- Born: Aaron James Loder September 4, 1991 (age 34) Stephenville, Newfoundland
- Occupations: Livestreamer, Speedrunner
- Website: www.b-rex.tv

= Bananasaurus Rex =

Canadian streamer and speedrunner

Aaron James Loder, professionally known as Bananasaurus Rex, is a Canadian Twitch streamer and a video game speedrunner.

Loder was the first to successfully perform a solo eggplant run in Derek Yu's roguelike platformer Spelunky. An eggplant run is a luck-based and challenging endeavor originally meant for co-op play only. It was thought impossible to do solo.

Loder started his speedrunning career with Portal 2. He was able to simultaneously hold world records for 48 of the 51 levels at once. Since summer 2013, Loder has been streaming regularly on Twitch. At first, he mainly streamed speedruns of Spelunky, though after building up a large enough fan base to obtain a Twitch partnership, he was able to quit his main job and continue livestreaming on a full-time basis. He found his niche as a variety streamer, streaming a wide range of games ranging from indie to triple A.

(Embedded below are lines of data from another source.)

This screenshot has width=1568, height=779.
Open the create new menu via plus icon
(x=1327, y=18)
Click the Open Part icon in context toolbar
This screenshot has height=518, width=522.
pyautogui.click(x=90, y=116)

Besides Portal 2, Loder has also done speedruns of Dustforce, Paranautical Activity, Risk of Rain, Spelunky, Dark Souls II, 1001 Spikes and Wings of Vi. He has held speedrunning world records in all of these games.

In September 2015, he became the first person to beat PangaeaPanga's Super Mario Maker level "Bomb Voyage", succeeding after a collective effort of over 11,000 failed attempts.